• ACTIVITY: Write out the passage below about Universal Music and TikTok and the Senate hearing with social media CEOs, word for word and in full.

• SOURCE PASSAGE:
= Beginning of Section =

Following failed negotiations with TikTok, Universal music has come good on its threat to pull music from the social media platform. That means no more TayTay, no more Drake and no more... all the other artists that fall under its corporate umbrella. Elsewhere, the CEOs of the world's most influential social media platforms got an (at times) genuine grilling from the US Senate. While a few senators managed to come across as, once again, out of touch and out of their depth. X boss Linda Yaccarino might have said the most bizarre thing, stating that the once-Twitter social network was a "brand new company," and that it was looking into parental controls. Twitter was founded in 2006, Linda.
As mentioned, the CEOs of Meta, Snap, Discord, X and TikTok testified at a high-stakes Senate Judiciary Committee hearing on child exploitation online. Mark Zuckerberg, Evan Spiegel, Jason Citron, Linda Yaccarino, and Shou Chew spent nearly four hours being grilled by lawmakers, but we've managed to condense the main points and the social media executives' responses to them.

= End of Section =

(Collected data entries)

= Beginning of Section =

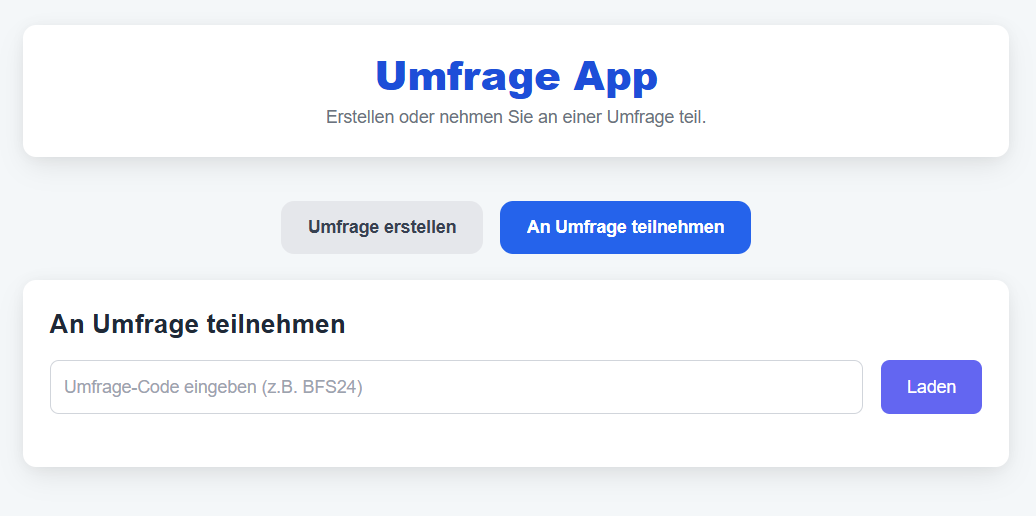Place the cursor in the survey code box

click(456, 387)
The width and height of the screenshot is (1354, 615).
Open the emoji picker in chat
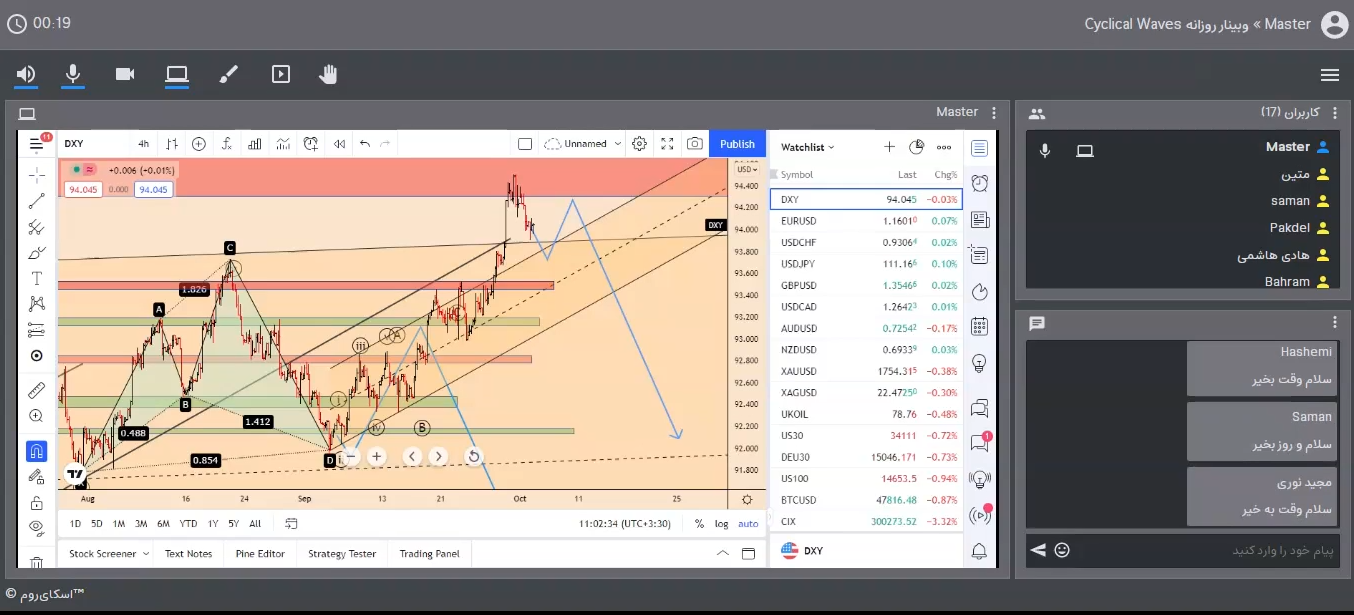(x=1062, y=550)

= End of Section =

• EXERCISE SOLUTION:
Following failed negotiations with TikTok, Universal music has come good on its threat to pull music from the social media platform. That means no more TayTay, no more Drake and no more... all the other artists that fall under its corporate umbrella. Elsewhere, the CEOs of the world's most influential social media platforms got an (at times) genuine grilling from the US Senate. While a few senators managed to come across as, once again, out of touch and out of their depth. X boss Linda Yaccarino might have said the most bizarre thing, stating that the once-Twitter social network was a "brand new company," and that it was looking into parental controls. Twitter was founded in 2006, Linda.
As mentioned, the CEOs of Meta, Snap, Discord, X and TikTok testified at a high-stakes Senate Judiciary Committee hearing on child exploitation online. Mark Zuckerberg, Evan Spiegel, Jason Citron, Linda Yaccarino, and Shou Chew spent nearly four hours being grilled by lawmakers, but we've managed to condense the main points and the social media executives' responses to them.